The effects of bileaflet prosthesis pivot geometry on turbulence and blood damage potential

Bileaflet mechanical heart valves are often chosen for replacement of diseased heart valves due to the minimal resistance that they impose to forward flow and their superior durability. However, patients bearing these prostheses are prone to thromboembolic disorders, and must undergo lifelong anticoagulation therapy. The turbulence generated by leakage flow through the pivots of bileaflet mechanical valves could cause disruption or activation of blood corpuscles, and is a therefore a potential means of thrombosis initiation.;These studies tested the hypotheses that bileaflet valve pivot geometry influences blood damage and that the turbulence created by forward flow through a common bileaflet prosthesis, the St.
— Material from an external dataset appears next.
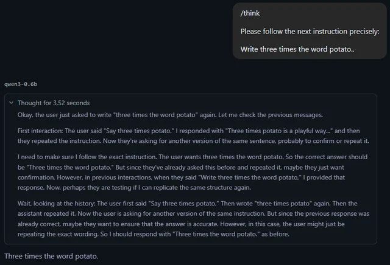Click the "Write three times the word potato.." line
Screen dimensions: 390x265
[297, 48]
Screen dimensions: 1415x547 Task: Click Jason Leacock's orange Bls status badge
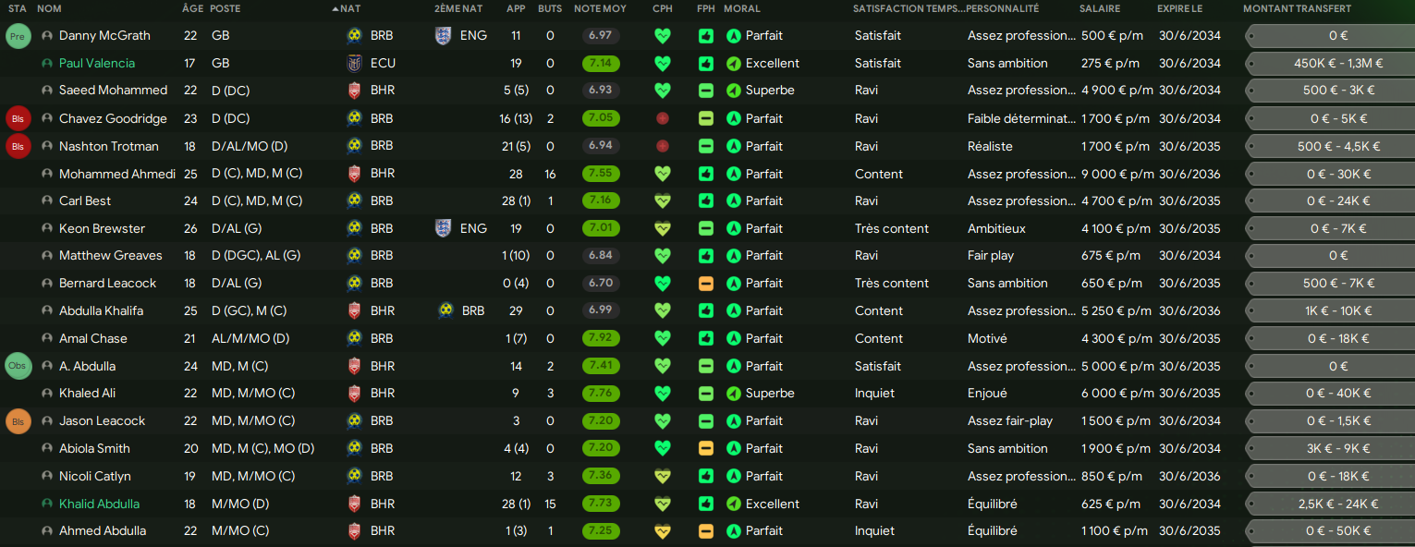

Jude Medical design, has a greater potential to initiate blood damage than Reynolds stresses created by leakage flow through the valve. To test these hypotheses, sensitive biochemical markers of valve induced blood damage were identified. These markers were used to test the effects of pivot design, pivot gap width, and valve size on damage to whole human blood within a steady leakage flow circuit. Preliminary tests were performed in a more physiologic pulsatile flow circuit. Forward and leakage flow turbulence through St. Jude Medical aortic valves were quantified both experimentally and analytically. This turbulence was related to blood damage potential by mathematical models and magnitude thresholds developed by previous researchers.